WORK TO COMPLETE:
Across all of the records below, determine the number of lines containing the string "agent"; reply with that number only.

(Pixel coordinate grounding data)
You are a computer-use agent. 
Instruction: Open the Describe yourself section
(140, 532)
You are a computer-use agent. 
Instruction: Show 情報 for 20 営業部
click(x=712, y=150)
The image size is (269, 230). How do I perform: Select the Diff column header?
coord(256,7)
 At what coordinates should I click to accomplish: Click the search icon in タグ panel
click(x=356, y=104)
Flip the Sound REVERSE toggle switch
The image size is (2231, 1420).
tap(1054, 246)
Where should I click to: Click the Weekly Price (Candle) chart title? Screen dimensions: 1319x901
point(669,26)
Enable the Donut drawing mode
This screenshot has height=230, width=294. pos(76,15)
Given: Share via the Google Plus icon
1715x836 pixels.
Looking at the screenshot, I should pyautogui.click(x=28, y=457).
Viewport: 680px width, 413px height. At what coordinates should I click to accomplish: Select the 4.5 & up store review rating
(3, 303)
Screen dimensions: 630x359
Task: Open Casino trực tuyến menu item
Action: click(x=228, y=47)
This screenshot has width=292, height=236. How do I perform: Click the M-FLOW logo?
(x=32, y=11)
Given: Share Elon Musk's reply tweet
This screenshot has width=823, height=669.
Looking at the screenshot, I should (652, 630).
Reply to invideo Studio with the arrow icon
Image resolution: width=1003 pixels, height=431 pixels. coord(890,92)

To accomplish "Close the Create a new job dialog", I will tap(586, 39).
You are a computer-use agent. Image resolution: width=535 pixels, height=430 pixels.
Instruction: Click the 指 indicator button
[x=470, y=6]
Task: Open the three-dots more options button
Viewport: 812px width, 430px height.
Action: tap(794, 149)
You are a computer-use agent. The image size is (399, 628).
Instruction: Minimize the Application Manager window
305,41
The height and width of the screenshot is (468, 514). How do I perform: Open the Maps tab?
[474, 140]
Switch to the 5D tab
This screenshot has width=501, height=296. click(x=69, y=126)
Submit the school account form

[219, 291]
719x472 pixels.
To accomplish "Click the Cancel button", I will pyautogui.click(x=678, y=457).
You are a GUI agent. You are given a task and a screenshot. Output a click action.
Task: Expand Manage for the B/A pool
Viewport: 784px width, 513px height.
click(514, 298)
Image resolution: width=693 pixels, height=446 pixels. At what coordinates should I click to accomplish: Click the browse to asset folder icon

TASK RESPONSE:
5